Os torcedores do Brasil tomaram conta da Times Square, em Nova York, na preparação para a partida de abertura da Copa do Mundo contra o Marrocos, mas seu humor foi prejudicado por uma exibição monótona no empate em 1 a 1 no MetLife Stadium.
Vinicius Junior marcou um excelente gol para o Brasil empatar, mas a verdadeira estrela da partida foi o meio-campista marroquino Ayyoub Bouaddi, de 18 anos, que superou seus adversários muito mais experientes no centro do campo.
Ainda houve muita comemoração em Nova York até altas horas da madrugada, depois que o New York Knicks derrotou o San Antonio Spurs para conquistar seu primeiro título da NBA em 53 anos.
No jogo anterior da Copa do Mundo entre Catar e Suíça, que começou ao meio-dia, horário local, em Santa Clara, houve calor, assentos vazios e preocupações sobre o estado da tecnologia de impedimento da FIFA.
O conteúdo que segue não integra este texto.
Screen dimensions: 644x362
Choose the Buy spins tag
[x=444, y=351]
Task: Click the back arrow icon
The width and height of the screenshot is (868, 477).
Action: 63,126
A Escócia agarrou-se ao Haiti e começou a campanha com uma vitória em Boston, antes de duas equipas do grupo dos Estados Unidos, Austrália e Turquia, se defrontarem em Vancouver. Os australianos produziram masterclass em energia e aplicação para vencer por 2-0 e empatar com a USMNT em três pontos.
Em outro lugar na noite de sábado, um alerta de tornado foi emitido para grande parte de Kansas City e a seleção inglesa foi aconselhada a se abrigar em ambientes fechados.
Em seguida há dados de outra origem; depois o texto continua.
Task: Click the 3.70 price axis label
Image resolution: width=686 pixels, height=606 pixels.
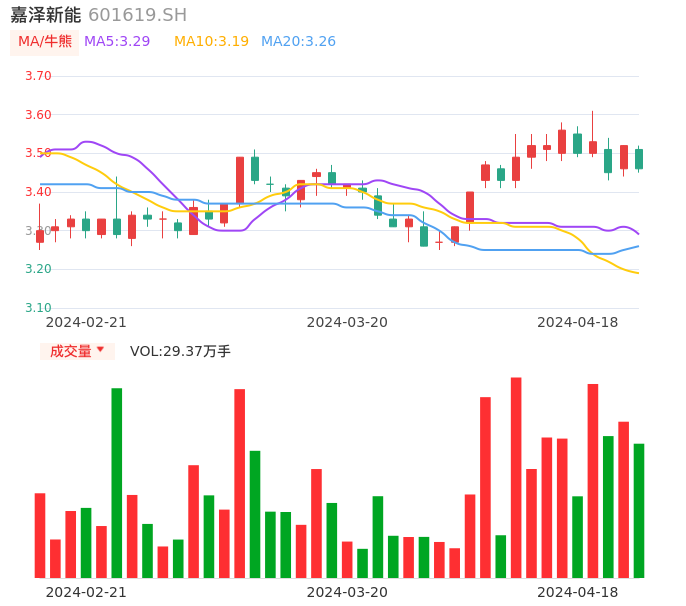Action: click(37, 76)
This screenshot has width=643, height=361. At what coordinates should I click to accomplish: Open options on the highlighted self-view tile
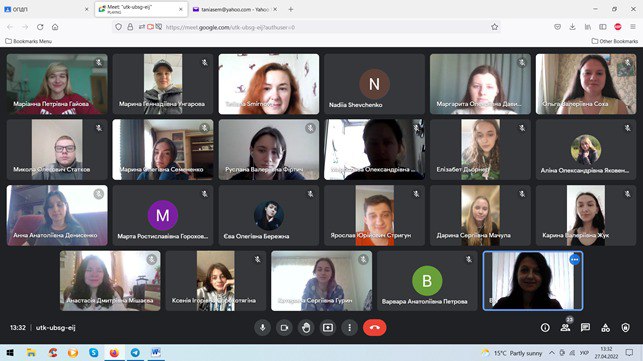[x=575, y=260]
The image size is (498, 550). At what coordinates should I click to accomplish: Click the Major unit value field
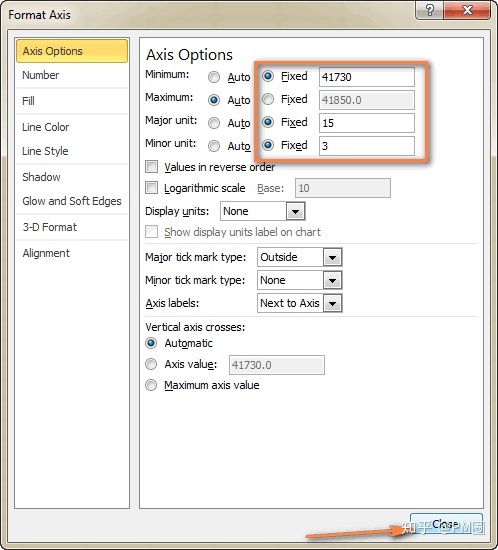pyautogui.click(x=367, y=123)
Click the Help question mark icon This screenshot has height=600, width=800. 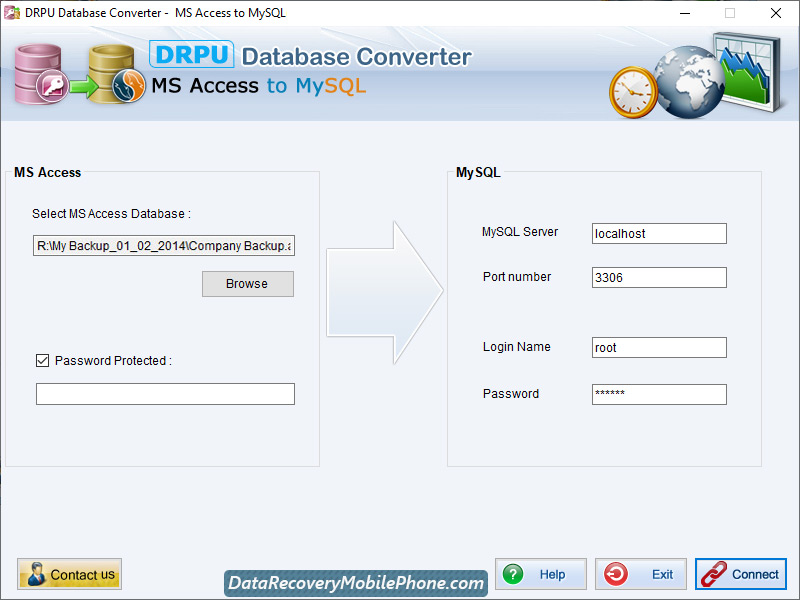point(513,574)
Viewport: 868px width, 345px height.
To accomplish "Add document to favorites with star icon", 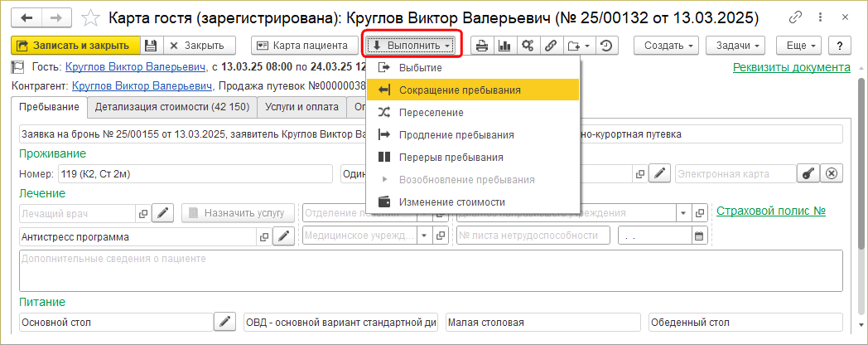I will (x=94, y=17).
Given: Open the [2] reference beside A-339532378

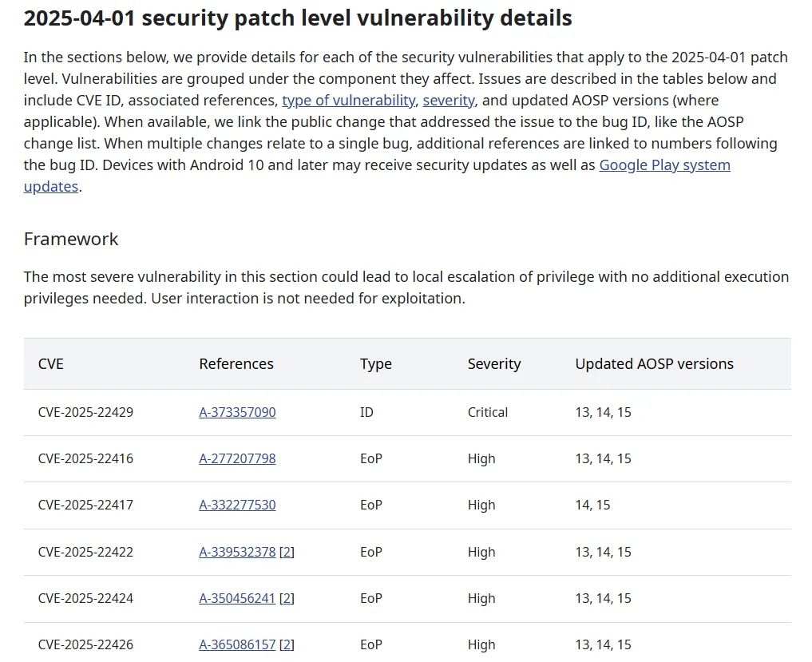Looking at the screenshot, I should 287,553.
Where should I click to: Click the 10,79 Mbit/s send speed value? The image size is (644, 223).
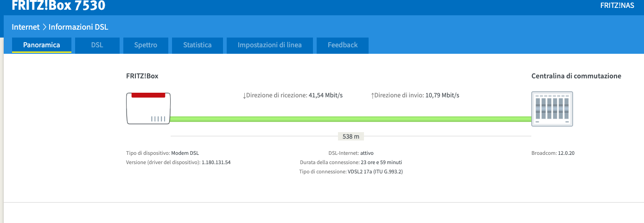pyautogui.click(x=442, y=96)
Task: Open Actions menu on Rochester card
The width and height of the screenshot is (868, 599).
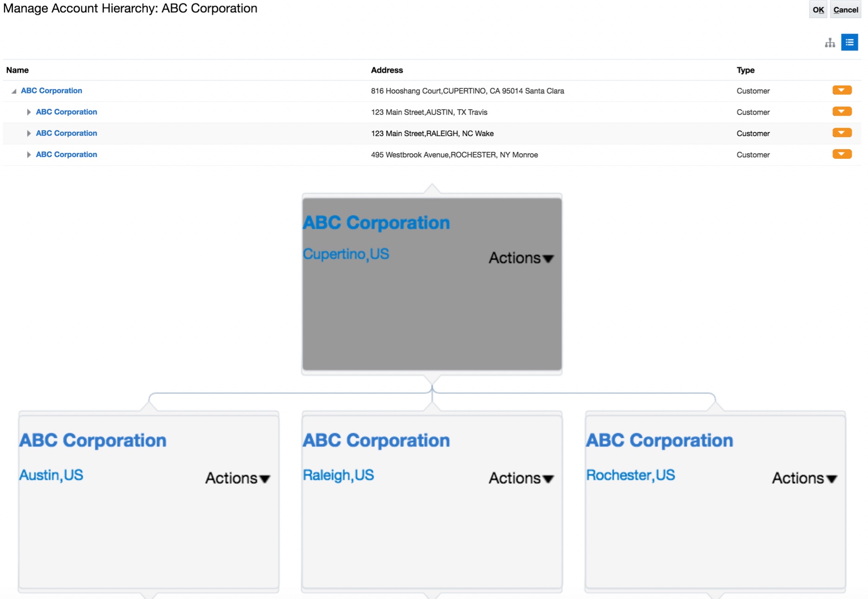Action: 804,478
O Atlético fornecerá recapitulações diárias dos maiores pontos de discussão da Copa do Mundo durante o torneio. Foi o que aconteceu na terceira jornada…
As pausas para beber água são mais para os anunciantes do que para os jogadores?
A 20 minutos do fim contra a Suíça e a sua equipa a perder por 1-0, o guarda-redes do Qatar, Mahmud Abunada, estava cada vez mais agitado.
O apito do árbitro para o intervalo para água soou depois dos 66:55 – com a FIFA determinando que o jogo fosse interrompido por três minutos. Mas agora, quase meio minuto depois do tempo previsto, e enquanto uma música de Whitney Houston ressoava no Levi’s Stadium, o jogo ainda estava para recomeçar. Este doloroso atraso não foi aparente na televisão dos EUA, onde os anúncios foram veiculados até o reinício do jogo às 70h18.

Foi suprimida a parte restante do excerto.